Die Peroxidzahl wird in meq (Milli-Äquivalente) aktiven Sauerstoffs pro Kilogramm angegeben. Native Olivenöle dürfen bis zu 20 meq O2/kg enthalten, Raffinierte nur 5. Qualitativ (sehr) hochwertige Olivenöle nativ extra enthalten Werte von maximal 11 meq (Siehe z.B. SIQEV), optimal sind Werte im mittleren einstelligen Bereich und darunter.
5.4. Der Wachsgehalt
Auf der Haut von Oliven bildet sich auf natürliche Weise eine Schutzschicht aus Wachs(en). Bei der Verwendung chemischer Extraktionsmittel werden mehr Wachse aus den Schalen gelöst als bei mechanischen Verfahren. Deshalb lässt der Wachsgehalt im Endprodukt Rückschlüsse zu, ob native Olivenöle mit Tresterölen verschnitten wurden. Ein hoher Wachsgehalt ist also (bedingt) ein Nachweis für die Verwendung von Lampant- bzw. Tresterölen und letztlich für Panscherei.
Der Wachsgehalt darf bei Olivenöl nativextra und nativ (Kat. 1 + 2) 150 mg/kg nichtüberschreiten. Bei Lampantölen gilt ein Grenzwert von 300 mg/kg, bei raffinierten Olivenölen 350 mg/kg. Vor allem in Lampant- und Tresterölen können sich auch während der Lagerung Wachse aus freien Fettsäuren bilden.
5.5. Absorption im Ultraviolettbereich – K-Werte
Wenn man Olivenöl mit ultraviolettem Licht durchleuchtet, werden nicht alle Wellenlängen gleichmäßig durchgelassen.

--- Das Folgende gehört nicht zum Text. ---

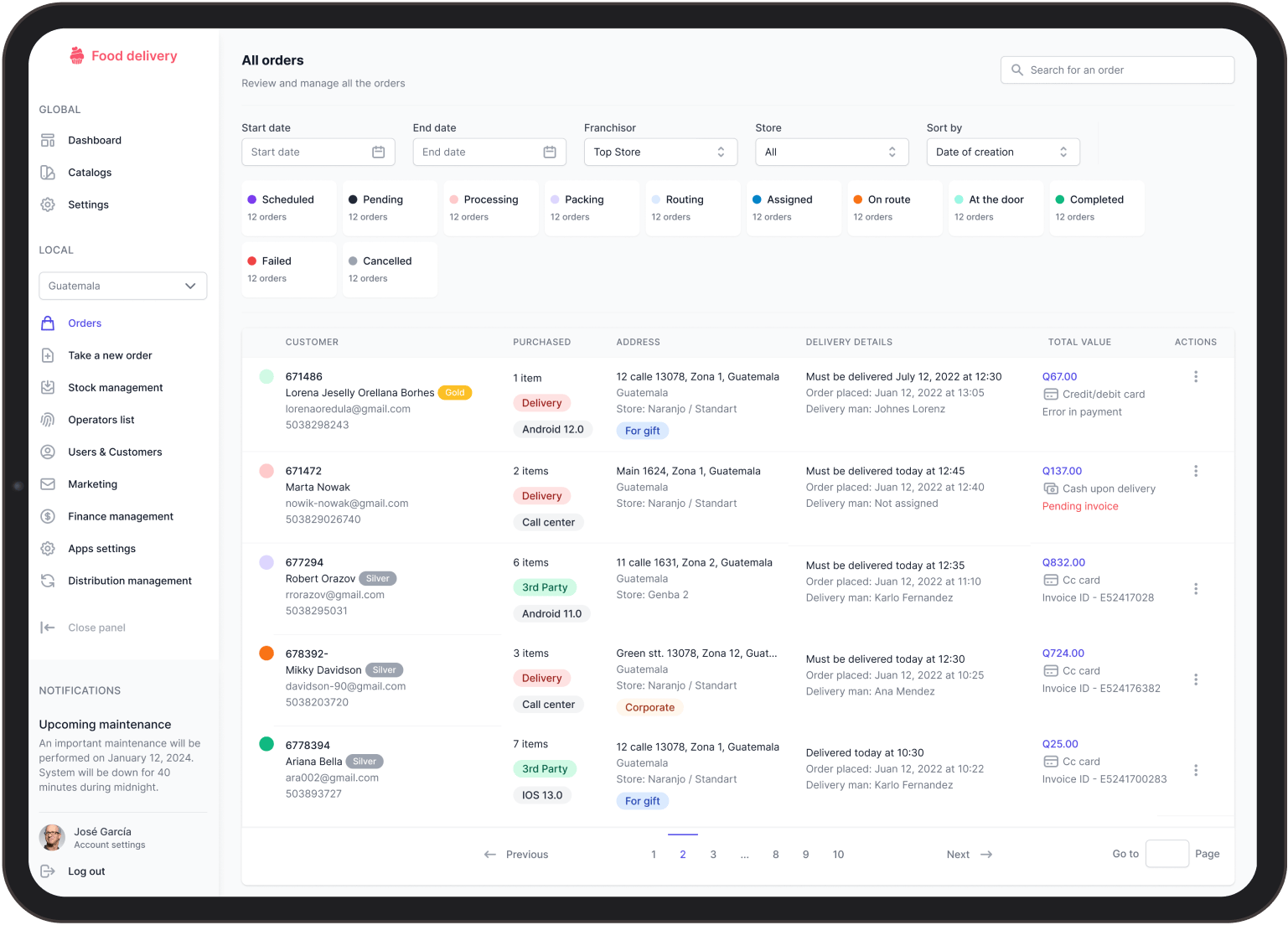Image resolution: width=1288 pixels, height=925 pixels.
Task: Open calendar icon in Start date field
Action: point(378,152)
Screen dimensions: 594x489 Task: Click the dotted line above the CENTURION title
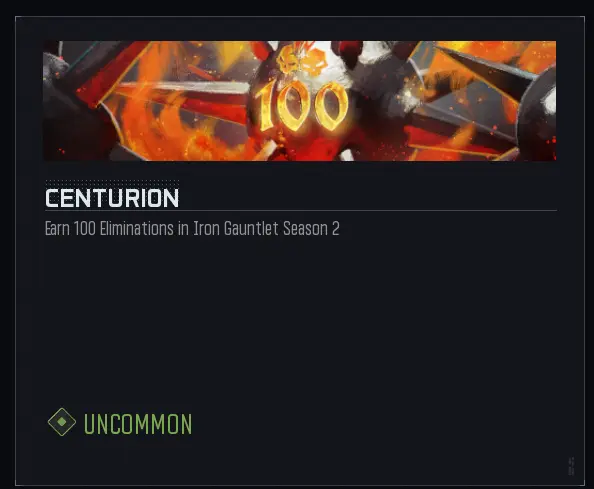pos(112,183)
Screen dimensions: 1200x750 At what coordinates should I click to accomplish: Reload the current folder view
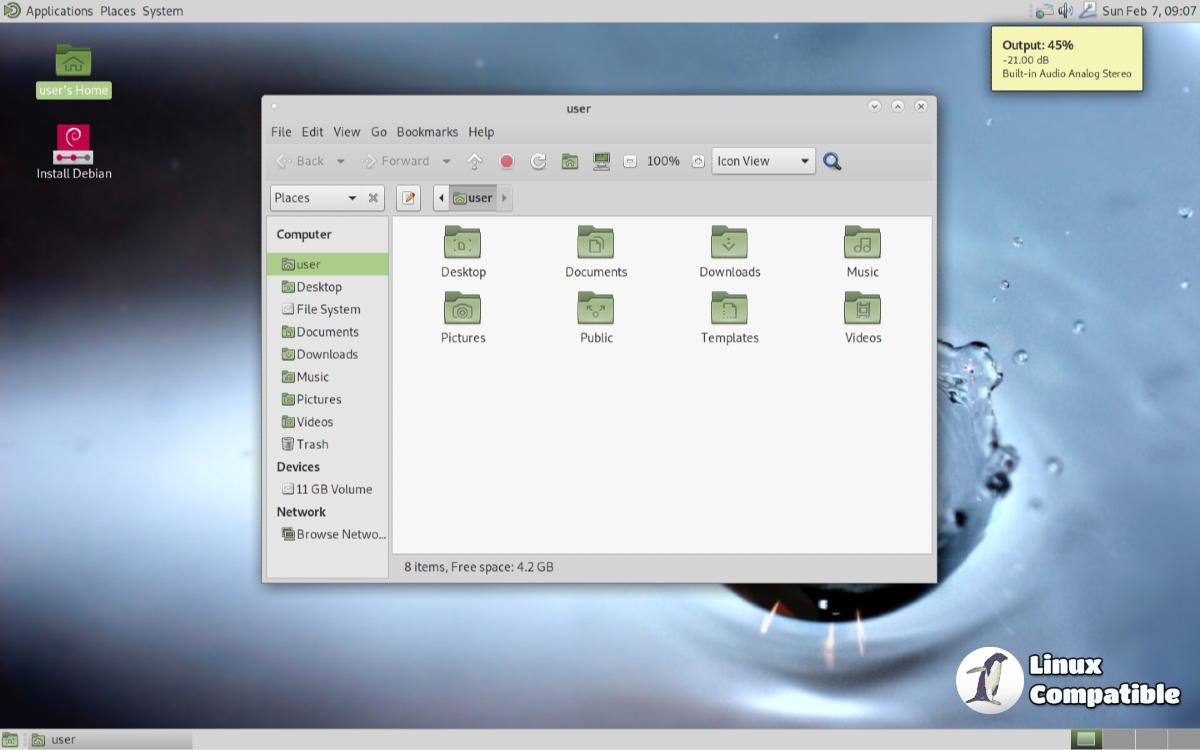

Die Undurchlässigkeit für eine bestimmte Wellenlänge wird Absorption genannt und als "Extinktionskoeffizient" oder K-Wert angegeben. So können oxidierte Bestandteile im Olivenöl "sichtbar" gemacht werden und man kann Rückschlüsse auf Lagerung, Alter (Frische) und Reinheit ziehen.
5.5.1. K232
Bei der Oxidation von Olivenöl entstehen neben Peroxiden auch sogenannte Diene. Diese absorbieren UV-Licht mit der Wellenlänge von 232 Nanometern. Ein hoher K232-Wert weist auf zu lange Lagerung der Oliven vor der Extraktion hin. Für Olivenöl nativ extra gibt die EU einen Grenzwert von 2,5 vor. Werte um 1,5 und darunter sind optimal.
5.5.2. K268 oder K270
Der K268/K270-Wert zeigt an wie frisch Olivenöl ist. Mit voranschreitender Oxidation bilden sich wiederum sogenannte Triene. Diese absorbieren UV-Licht mit 270 nm Wellenlänge. Die Obergrenze bei nativem Olivenöl extra liegt bei 0,22. Werte um 0,15 und darunter sind sehr gut.
5.5.3 Delta-K
Der Delta-K-Wert zeigt die Reinheit von Olivenölen an. Er wird aus den anderen K-Werten berechnet und setzt diese in ein Verhältnis. Olivenöle der ersten Kategorie dürfen einen Delta-K-Wert von maximal 0,01 haben. Der Wert kann auch negativ sein. Eine Beimischung minderwertiger Olivenöle würde zu einer Abweichung führen.
6. Die Zusammensetzung von nativem Olivenöl
- ca. 75 % Ölsäure (einfach ungesättigt) - Omega-9
- rund 15 % gesättigte Fettsäuren
- etwa 10 % Linolsäure (mehrfach ungesättigt) - Omega-6
- sowie 0,5 - 1,5 % Fettbegleitstoffe, wie:
- Squalen
- Phytosterole (auch Sterine)
- phenolische Verbindungen (auch Polyphenole)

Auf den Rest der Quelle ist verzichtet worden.